言う時は俺から言おうと思ったのだが,先に言われてしまった。完全に四宮のペースになっていることに少しの情けなさを感じた俺は,ため息をついて彼女のプロポーズに答えた。


「ハァ。それは俺のセリフだろ。タイムマシン理論を考えれるぐらいの天才は世界に何人もいないだろうが,俺の代わりなんてきっといくらでもいるぞ。それでもいいなら,こちらこそ俺と結婚してほしい。」


彼女は嬉しそうに微笑んで答えた。


「私をこんなに信じてくれて,励まし方を知ってるのは世界であなただけだもの。あなたがいいの。だから,結婚しましょう。」


「その前に一つだけ言っておきたいことがあるんだが,言っていいか?」


先にプロポーズをされたことで思っていた順序ではなくなっているが,俺が結婚を申し込む時にどうしても言おうと思っていた事があったため,俺は彼女に許可を求めた。

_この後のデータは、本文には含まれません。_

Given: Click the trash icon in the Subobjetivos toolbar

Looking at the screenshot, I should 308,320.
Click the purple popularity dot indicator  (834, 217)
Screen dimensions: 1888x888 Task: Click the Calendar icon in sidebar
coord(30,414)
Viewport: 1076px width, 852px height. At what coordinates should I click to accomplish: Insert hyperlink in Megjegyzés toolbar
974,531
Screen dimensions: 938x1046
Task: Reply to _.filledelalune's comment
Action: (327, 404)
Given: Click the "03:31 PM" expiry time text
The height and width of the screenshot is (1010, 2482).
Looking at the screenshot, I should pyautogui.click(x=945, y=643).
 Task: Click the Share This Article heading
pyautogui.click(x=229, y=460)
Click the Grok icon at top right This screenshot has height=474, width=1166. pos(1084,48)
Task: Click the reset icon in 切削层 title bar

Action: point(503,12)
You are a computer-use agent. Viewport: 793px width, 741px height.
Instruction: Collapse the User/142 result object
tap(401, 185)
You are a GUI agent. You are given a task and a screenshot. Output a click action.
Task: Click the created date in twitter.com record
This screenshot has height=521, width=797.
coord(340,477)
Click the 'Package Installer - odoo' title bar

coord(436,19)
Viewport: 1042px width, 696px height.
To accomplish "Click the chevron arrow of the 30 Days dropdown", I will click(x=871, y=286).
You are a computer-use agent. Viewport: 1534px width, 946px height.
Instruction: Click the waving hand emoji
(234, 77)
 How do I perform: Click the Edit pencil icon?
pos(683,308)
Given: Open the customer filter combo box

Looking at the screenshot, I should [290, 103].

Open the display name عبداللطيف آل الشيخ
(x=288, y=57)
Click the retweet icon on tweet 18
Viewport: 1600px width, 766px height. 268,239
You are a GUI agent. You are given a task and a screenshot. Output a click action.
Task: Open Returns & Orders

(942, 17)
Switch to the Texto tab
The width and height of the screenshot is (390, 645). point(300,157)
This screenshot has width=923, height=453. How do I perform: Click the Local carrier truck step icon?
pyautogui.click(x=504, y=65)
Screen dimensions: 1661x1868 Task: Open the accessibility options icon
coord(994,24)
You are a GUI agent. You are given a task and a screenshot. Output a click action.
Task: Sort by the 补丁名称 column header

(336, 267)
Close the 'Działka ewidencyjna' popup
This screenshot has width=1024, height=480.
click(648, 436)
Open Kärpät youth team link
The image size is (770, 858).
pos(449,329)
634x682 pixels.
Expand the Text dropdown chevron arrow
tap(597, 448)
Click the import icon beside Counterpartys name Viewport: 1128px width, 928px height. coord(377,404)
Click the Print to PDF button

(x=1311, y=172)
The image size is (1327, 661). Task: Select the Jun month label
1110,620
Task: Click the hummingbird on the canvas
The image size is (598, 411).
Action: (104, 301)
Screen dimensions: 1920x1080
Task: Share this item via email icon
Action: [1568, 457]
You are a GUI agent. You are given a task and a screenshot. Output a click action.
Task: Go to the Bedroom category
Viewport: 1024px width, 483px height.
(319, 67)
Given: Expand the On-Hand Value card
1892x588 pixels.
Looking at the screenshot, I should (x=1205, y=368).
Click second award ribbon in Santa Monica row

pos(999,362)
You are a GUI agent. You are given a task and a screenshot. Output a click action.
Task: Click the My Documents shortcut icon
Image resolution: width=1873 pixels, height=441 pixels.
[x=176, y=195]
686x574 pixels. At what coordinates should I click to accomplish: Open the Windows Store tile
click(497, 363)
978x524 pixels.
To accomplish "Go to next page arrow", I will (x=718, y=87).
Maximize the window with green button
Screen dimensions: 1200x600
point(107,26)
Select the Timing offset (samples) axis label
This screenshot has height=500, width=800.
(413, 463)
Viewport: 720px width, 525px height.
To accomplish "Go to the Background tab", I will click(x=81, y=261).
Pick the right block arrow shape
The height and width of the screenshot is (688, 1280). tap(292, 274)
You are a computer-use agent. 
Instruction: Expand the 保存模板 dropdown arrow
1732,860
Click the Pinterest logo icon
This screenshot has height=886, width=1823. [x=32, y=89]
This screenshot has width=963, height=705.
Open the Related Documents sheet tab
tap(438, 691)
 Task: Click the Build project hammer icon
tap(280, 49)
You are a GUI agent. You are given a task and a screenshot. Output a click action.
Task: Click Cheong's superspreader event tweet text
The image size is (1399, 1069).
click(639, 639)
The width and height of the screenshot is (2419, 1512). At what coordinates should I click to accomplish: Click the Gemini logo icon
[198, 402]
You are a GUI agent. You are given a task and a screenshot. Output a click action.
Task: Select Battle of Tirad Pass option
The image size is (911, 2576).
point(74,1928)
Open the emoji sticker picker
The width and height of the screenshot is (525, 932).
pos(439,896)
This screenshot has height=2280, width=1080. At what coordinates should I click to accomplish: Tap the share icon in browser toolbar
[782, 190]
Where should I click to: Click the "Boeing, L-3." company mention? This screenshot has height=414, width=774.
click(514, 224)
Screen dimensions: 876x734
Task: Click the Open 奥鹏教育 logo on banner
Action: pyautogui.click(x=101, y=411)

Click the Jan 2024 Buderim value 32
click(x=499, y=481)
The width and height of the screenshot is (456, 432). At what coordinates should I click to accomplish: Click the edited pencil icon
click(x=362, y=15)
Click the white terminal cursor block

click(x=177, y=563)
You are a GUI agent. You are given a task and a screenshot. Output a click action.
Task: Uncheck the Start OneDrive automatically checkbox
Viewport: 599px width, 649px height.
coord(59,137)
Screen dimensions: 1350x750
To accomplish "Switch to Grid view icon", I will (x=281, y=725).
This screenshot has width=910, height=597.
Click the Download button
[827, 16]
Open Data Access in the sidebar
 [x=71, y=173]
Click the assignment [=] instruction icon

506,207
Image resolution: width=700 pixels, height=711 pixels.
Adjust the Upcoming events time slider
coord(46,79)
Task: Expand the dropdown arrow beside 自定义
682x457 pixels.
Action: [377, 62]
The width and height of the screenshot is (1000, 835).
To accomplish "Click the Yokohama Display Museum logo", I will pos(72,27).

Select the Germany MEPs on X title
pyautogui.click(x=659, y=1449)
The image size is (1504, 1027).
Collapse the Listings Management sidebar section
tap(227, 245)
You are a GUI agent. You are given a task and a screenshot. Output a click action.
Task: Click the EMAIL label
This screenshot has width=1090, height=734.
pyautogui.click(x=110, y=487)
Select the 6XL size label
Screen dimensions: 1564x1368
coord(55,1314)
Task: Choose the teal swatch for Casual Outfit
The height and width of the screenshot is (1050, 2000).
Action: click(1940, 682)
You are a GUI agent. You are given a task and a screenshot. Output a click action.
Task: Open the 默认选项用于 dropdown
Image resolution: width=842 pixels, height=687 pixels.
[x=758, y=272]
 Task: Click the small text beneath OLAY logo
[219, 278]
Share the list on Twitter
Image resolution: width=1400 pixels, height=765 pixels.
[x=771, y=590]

「何?『俺より先に寝ちゃいけない。俺より後に起きてもいけない』とか言うの?」


「そんな時代錯誤なこと言わねぇよ。」


彼女が笑顔で冗談を言って来たことをOKのサインだと受け取り,俺は何としても言いたかったことを彼女に告げた。


「いつ寝てもいつ起きてもいい。家事はこれまで通り俺がやっても,交代でやってもいい。見た目が婆さんになったって構わないから。これからも自由に生きてくれ。俺は楽しそうに生きるお前の側で,これから先も生きていきたいって思ってるんだ。」


「それなら任せてよ。得意だから。でもそう言うなら,これからはあなたに遠慮なんてしないから,夫婦になってもよろしくね。」


楽しそうにそう答えて,四宮は俺に握手を求める手を差し出した。


「これまでも遠慮してなかっただろ。これまで通りよろしく頼むよ。」


差し出された彼女の手を取り,俺たちは握手をした。

こうして結婚することになったわけだが,俺たちの生活が終わったわけでは無い。東郷先生のことやタイムマシンや技術管理組織結成のことなど,残った問題は山ほどある。

とりあえず,これからの長い生活の中で彼女と一つ一つ解決していって,最終的には彼女が夢見ていた,誰も想像していなかったような未来の世界が一緒に見れたらいいなと思う。

俺たちの新しい人生は今始まったばかり。これからも頑張らなければいけないなと思い,俺はこの長い1日を終えたのだった。


そういえばすっかり忘れていたが,タイムマシンの説明を押し付けてしまった桜井くんは,上手く広瀬さんに説明できただろうか?





僕たちは先生たちの倉庫から外に出た後,無言で目的もなく歩き始めた。しかし数秒もしないうちに,舞が僕に言ったのだ。


「ねぇ,本当のことを教えて。」


いくら先生に口止めされていたタイムマシンのこととは言え,舞に隠し事をしていたのは事実である。僕には隠し事をしていて怒られた前科があるため,嫌われても仕方がない状況だ。

だけどなるべく嫌われないように僕は,誠意を込めて彼女と話し始めた。


それからの僕と舞の会話が,僕の高校生活最後に相応しい出来事に繋がっていくのだった。